I get the following outputs for openmpi-1.6.4rc4 (without your patch)


Okay thanks, but 1.6 is not the issue here.  There is something going on 
in 1.9/trunk that is very different.  Thanks for the 1.6 output, but 
it's all right.



and openmpi-1.9 (both compiled with Sun C 5.12).


Thanks for the confirmation.  You, too, are showing Linux demonstrating 
this problem.  It looks like bindings are wrong in 1.9.  Ralph says he's 
taking a look.  The rankfile says "0:1", but you're getting "0,1".



linpc1 rankfiles 96 mpirun --report-bindings --rankfile rf_1_linux numactl 
--show
[linpc1:16061] MCW rank 0 bound to socket 0[core 0[hwt 0]], socket 0[core 1[hwt 
0]]: [B/B][./.]
physcpubind: 0 1
linpc1 rankfiles 97 ompi_info | grep "MPI:"
 Open MPI: 1.9a1r28035

Re: [OMPI users] now 1.9 [was: I have still a problem with rankfiles in openmpi-1.6.4rc3]

[Eugene Loh]

On 02/09/13 00:32, Ralph Castain wrote:

On Feb 6, 2013, at 2:59 PM, Eugene Loh  wrote:


On 02/06/13 04:29, Siegmar Gross wrote:

thank you very much for your answer. I have compiled your program
and get different behaviours for openmpi-1.6.4rc3 and openmpi-1.9.

I think what's happening is that although you specified "0:0" or "0:1" in the rankfile, the string 
"0,0" or "0,1" is getting passed in (at least in the runs I looked at).  That colon became a comma. 
 So, it's just by accident that myrankfile_0 is working out all right.

Could someone who knows the code better than I do help me narrow this down?  
E.g., where is the rankfile parsed?  For what it's worth, by the time mpirun 
reaches orte_odls_base_default_get_add_procs_data(), orte_job_data already 
contains the corrupted cpu_bitmap string.


You'll want to look at orte/mca/rmaps/rank_file/rmaps_rank_file.c - the bit map 
is now computed in mpirun and then sent to the daemons


Actually, I'm getting lost in this code.  Anyhow, I don't think the problem is related to Solaris.  I think it's also on Linux. 
E.g., I can reproduce the problem with 1.9a1r28035 on Linux using GCC compilers.

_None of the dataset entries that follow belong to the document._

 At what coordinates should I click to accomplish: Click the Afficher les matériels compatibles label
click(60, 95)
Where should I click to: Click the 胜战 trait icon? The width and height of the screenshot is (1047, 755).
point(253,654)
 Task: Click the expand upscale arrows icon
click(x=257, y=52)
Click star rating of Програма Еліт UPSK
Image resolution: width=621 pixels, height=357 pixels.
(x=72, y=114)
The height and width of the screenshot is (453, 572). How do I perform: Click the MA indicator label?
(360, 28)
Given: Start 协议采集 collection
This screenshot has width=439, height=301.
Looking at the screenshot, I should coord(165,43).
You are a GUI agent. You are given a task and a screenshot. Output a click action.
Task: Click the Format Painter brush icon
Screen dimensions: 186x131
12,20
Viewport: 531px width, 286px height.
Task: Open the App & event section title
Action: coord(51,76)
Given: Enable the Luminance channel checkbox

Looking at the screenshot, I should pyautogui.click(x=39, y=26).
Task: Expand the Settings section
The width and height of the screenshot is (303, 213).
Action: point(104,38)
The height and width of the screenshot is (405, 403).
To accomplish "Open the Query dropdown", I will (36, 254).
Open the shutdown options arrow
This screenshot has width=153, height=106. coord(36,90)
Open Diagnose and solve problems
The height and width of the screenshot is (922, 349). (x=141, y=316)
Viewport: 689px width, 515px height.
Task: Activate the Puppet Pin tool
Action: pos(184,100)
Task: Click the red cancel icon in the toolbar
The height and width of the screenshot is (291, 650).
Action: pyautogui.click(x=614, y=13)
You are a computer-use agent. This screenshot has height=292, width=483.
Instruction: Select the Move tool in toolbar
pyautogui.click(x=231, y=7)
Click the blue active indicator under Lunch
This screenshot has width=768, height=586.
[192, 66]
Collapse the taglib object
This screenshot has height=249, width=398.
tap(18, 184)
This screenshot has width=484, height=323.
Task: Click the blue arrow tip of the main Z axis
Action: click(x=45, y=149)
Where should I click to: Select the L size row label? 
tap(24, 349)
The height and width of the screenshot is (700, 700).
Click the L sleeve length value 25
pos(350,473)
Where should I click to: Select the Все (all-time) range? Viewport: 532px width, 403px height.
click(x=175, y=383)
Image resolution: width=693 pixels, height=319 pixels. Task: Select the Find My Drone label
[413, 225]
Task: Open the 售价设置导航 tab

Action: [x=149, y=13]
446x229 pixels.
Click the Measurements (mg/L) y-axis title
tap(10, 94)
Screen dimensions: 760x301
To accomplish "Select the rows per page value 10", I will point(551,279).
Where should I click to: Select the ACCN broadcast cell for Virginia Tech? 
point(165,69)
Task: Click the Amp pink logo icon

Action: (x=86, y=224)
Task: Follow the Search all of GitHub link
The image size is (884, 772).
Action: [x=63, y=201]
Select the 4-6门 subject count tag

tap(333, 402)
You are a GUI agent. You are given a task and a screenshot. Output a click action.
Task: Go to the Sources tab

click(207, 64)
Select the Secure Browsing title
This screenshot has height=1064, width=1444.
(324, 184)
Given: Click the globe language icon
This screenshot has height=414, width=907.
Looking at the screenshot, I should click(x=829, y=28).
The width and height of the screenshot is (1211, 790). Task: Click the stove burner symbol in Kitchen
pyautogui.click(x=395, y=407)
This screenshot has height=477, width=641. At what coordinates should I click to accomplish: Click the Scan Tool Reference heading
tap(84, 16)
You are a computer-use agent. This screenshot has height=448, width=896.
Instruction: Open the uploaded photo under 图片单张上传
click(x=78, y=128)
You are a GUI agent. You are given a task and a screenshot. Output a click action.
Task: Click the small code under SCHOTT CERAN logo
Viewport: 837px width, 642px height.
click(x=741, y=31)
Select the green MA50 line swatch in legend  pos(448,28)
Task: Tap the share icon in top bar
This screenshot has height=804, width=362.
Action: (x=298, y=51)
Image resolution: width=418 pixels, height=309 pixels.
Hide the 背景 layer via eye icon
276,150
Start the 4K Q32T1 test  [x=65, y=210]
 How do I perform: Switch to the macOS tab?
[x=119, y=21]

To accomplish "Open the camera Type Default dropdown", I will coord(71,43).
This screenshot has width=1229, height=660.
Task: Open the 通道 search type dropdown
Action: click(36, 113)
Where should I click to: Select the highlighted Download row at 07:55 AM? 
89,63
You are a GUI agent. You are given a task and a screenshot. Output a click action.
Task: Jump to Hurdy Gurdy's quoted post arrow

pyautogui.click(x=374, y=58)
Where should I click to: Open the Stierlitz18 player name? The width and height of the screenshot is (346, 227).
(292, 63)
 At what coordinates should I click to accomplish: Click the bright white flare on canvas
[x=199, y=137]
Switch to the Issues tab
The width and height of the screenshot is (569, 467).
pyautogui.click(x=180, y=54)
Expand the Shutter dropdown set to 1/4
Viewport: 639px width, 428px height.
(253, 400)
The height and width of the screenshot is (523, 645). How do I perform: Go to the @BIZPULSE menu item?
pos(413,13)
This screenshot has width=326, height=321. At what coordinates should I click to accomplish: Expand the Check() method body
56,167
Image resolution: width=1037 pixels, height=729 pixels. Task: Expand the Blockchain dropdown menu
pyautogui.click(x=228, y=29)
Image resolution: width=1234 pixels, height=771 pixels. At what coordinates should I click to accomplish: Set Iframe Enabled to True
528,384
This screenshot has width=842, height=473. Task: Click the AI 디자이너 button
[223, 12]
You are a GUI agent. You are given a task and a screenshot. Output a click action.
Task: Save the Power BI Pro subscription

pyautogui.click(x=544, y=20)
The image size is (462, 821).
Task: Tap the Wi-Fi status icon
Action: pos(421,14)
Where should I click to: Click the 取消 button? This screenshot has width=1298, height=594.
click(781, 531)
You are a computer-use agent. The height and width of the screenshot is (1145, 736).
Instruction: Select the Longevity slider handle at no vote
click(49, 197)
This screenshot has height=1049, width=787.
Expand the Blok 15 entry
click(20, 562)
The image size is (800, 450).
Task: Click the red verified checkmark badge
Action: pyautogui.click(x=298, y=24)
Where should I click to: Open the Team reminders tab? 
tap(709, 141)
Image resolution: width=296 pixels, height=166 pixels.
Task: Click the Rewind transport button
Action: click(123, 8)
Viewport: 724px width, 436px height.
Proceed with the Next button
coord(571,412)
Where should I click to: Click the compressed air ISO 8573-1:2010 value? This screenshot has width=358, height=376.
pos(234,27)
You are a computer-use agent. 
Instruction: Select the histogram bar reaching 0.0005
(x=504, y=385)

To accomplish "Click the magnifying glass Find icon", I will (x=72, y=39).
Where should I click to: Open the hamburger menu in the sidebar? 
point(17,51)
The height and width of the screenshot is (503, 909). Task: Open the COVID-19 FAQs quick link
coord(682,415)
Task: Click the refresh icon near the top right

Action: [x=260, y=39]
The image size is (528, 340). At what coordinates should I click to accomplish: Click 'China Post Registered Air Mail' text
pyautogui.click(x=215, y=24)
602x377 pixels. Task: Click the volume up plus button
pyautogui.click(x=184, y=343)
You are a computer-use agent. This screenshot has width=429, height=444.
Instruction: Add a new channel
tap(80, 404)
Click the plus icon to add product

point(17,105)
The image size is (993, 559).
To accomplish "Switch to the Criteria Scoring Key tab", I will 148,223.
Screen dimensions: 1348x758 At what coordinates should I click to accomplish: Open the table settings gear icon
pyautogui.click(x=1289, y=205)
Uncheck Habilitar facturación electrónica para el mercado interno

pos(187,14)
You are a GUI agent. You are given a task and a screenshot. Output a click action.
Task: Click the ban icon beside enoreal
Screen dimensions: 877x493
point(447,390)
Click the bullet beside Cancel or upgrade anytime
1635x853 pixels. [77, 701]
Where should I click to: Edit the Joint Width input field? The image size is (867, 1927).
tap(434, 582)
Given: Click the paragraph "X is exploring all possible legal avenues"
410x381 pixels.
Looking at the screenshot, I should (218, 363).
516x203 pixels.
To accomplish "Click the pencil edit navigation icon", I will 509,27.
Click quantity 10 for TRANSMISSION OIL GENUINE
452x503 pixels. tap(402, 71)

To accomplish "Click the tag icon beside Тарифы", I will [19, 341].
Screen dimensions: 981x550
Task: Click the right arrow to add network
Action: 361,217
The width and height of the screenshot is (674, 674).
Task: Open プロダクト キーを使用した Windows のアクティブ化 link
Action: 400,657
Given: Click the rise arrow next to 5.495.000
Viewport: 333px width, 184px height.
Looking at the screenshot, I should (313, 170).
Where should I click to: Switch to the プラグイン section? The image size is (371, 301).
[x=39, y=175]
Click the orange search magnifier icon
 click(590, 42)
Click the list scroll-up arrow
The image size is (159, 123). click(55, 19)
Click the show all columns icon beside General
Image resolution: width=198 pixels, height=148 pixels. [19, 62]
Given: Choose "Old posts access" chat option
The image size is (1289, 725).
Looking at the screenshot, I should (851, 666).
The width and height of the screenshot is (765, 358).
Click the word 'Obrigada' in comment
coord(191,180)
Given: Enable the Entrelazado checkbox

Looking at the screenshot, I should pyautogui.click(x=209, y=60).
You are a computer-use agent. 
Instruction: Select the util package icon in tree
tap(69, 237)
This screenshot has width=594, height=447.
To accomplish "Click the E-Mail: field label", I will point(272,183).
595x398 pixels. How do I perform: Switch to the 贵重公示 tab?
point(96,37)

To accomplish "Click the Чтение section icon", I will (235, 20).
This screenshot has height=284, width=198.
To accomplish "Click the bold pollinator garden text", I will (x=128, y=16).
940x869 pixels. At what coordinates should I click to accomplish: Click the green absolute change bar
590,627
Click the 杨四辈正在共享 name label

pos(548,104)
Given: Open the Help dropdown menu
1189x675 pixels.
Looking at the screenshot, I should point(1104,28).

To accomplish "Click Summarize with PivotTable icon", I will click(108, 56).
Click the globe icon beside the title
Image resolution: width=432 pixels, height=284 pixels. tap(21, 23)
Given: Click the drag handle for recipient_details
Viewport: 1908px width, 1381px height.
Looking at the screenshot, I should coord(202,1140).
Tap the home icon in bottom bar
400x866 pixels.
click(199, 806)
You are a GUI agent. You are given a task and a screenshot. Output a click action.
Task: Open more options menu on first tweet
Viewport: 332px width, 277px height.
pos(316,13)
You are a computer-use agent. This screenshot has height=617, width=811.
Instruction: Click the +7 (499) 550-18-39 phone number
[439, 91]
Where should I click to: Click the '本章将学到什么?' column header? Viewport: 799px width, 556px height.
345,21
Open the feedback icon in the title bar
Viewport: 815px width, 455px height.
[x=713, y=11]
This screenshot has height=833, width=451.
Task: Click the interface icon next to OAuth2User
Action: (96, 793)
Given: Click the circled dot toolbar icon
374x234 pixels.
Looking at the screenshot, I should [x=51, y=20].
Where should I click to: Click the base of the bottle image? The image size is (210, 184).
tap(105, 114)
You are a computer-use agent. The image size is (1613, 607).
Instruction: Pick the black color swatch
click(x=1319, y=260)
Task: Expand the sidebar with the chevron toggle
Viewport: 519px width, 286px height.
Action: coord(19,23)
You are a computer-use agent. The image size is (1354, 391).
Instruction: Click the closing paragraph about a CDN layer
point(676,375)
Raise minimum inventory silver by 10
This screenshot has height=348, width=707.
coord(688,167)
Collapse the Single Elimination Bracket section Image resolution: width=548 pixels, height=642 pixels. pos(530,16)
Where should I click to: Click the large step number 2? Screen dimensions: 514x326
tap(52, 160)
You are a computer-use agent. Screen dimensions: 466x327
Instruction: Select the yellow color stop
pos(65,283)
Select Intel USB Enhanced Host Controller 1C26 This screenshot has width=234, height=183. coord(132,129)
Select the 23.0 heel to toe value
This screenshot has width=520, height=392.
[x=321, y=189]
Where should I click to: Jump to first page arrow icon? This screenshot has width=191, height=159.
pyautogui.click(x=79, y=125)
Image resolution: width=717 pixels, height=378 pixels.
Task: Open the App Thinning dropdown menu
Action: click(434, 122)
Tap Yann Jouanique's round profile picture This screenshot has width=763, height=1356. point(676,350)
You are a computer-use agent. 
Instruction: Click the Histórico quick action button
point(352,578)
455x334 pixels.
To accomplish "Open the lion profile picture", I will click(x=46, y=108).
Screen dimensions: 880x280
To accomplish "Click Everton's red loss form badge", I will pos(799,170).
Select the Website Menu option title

Siegmar: can you confirm this is a problem also on Linux?  E.g., with OMPI 1.9, 
on one of your Linux nodes (linpc0?) try

% cat myrankfile
rank 0=linpc0 slot=0:1
% mpirun --report-bindings --rankfile myrankfile numactl --show

For me, the binding I get is not 0:1 but 0,1.

Could someone else take a look at this?

Re: [OMPI users] I have still a problem with rankfiles in openmpi-1.6.4rc3

[Eugene Loh]

On 02/07/13 01:05, Siegmar Gross wrote:


thank you very much for your patch. I have applied the patch to
openmpi-1.6.4rc4.

Open MPI: 1.6.4rc4r28022
: [B .][. .] (slot list 0:0)
: [. B][. .] (slot list 0:1)
: [B B][. .] (slot list 0:0-1)
: [. .][B .] (slot list 1:0)
: [. .][. B] (slot list 1:1)
: [. .][B B] (slot list 1:0-1)
: [B B][B B] (slot list 0:0-1,1:0-1)


That looks great.  I'll file a CMR to get this patch into 1.6.  Unless you indicate otherwise, I'll assume this issue is understood 
for 1.6.



I get the following output for an unpatched openmpi-1.9.

Open MPI: 1.9a1r28035
: [B/.][./.]
: [B/B][./.]
: [B/B][./.]
: [./.][B/B]
: [./.][./B]
: [./.][B/B]
: [B/B][./.]


Right.  There is something else going on for 1.9.  I think OMPI 1.9 is corrupting the binding strings.  In my case, I said "0:1" and 
the internal string was "0,1".  So, although I should have binding to only one core (0:1), OMPI was trying to bind to two of them 
(0,1).  I'm still waiting for a response to other e-mail where I asked for hints where to find the problem in the source code.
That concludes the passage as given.